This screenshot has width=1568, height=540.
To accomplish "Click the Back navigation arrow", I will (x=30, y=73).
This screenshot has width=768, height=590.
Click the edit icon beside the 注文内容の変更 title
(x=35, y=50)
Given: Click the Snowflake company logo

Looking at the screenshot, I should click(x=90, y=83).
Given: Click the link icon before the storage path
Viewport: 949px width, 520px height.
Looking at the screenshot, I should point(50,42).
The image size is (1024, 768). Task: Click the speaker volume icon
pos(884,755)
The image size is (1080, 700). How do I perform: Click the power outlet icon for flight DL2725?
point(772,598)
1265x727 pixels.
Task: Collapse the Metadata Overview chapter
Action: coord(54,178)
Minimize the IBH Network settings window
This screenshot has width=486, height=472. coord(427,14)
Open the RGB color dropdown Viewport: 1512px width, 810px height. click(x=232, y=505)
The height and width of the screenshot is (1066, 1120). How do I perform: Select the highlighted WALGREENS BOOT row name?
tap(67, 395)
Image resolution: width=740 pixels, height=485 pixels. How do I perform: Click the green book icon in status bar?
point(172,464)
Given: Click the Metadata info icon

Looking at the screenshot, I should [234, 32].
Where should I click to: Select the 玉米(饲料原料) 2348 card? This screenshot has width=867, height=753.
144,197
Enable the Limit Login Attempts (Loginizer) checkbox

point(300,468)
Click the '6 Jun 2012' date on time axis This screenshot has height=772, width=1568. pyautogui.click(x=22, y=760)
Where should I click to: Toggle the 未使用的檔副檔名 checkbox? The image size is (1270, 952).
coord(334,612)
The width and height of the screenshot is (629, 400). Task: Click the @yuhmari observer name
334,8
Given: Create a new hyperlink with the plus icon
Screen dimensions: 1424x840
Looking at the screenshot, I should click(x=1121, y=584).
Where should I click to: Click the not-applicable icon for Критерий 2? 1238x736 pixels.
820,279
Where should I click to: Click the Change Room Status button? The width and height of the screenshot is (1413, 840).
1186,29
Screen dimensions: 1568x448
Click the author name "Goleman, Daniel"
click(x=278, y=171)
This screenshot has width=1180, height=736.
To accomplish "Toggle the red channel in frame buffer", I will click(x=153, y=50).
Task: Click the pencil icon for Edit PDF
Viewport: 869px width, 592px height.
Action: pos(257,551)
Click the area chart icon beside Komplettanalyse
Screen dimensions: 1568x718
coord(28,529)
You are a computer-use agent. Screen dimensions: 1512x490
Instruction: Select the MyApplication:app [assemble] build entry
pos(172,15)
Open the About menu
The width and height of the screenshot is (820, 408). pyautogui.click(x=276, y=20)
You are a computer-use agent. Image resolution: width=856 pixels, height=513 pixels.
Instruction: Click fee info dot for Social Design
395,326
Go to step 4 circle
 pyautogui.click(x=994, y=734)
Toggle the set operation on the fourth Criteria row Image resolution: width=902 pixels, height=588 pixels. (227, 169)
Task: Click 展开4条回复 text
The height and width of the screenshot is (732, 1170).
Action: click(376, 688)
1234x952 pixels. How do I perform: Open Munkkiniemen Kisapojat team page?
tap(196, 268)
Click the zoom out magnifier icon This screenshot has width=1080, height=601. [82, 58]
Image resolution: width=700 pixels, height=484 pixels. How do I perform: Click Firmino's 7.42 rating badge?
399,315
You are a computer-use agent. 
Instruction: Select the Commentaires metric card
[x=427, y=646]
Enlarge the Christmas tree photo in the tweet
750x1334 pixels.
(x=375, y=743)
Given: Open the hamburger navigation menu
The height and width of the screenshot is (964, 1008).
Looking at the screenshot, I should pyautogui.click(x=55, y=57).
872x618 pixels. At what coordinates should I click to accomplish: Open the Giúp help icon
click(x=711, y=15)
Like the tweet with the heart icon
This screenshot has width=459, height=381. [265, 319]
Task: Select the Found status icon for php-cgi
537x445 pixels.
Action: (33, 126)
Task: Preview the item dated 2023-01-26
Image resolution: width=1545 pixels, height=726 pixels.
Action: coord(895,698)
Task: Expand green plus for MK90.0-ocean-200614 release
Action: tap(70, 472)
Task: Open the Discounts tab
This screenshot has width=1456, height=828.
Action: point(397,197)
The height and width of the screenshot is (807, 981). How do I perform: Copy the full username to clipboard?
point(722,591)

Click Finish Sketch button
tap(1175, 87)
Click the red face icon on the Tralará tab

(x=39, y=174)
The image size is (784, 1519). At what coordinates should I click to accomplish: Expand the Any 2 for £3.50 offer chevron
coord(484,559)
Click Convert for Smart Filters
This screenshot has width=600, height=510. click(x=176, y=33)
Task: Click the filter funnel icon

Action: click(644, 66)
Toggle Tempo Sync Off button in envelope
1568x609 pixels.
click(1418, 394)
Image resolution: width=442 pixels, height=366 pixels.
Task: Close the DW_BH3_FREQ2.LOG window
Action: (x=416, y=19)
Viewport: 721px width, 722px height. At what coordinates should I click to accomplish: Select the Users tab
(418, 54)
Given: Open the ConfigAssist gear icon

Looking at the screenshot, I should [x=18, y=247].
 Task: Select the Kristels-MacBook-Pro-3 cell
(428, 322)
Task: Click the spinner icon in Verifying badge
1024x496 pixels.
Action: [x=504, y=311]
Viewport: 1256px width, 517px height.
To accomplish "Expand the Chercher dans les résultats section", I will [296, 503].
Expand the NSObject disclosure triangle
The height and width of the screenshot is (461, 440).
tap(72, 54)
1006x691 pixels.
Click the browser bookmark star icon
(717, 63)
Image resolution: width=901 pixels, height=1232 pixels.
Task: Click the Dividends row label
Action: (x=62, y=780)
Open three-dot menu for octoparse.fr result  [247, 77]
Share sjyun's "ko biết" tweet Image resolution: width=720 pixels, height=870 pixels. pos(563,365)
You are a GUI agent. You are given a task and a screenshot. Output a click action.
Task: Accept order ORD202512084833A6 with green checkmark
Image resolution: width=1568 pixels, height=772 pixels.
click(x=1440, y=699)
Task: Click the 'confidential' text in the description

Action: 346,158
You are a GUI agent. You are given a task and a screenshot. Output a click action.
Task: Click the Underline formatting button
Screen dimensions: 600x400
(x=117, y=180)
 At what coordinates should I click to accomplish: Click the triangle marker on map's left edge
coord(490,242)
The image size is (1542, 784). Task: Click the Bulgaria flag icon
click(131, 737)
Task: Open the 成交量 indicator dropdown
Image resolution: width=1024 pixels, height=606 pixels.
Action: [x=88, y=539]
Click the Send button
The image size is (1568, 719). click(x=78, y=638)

§ §

_Work required_
Using the listing above, locate the lines that hold "will" and copy each one.

_Finished exercise_
To accomplish "Click the Back navigation arrow", I will (x=30, y=73).
To accomplish "Toggle the red channel in frame buffer", I will click(x=153, y=50).
To accomplish "Expand the Chercher dans les résultats section", I will [296, 503].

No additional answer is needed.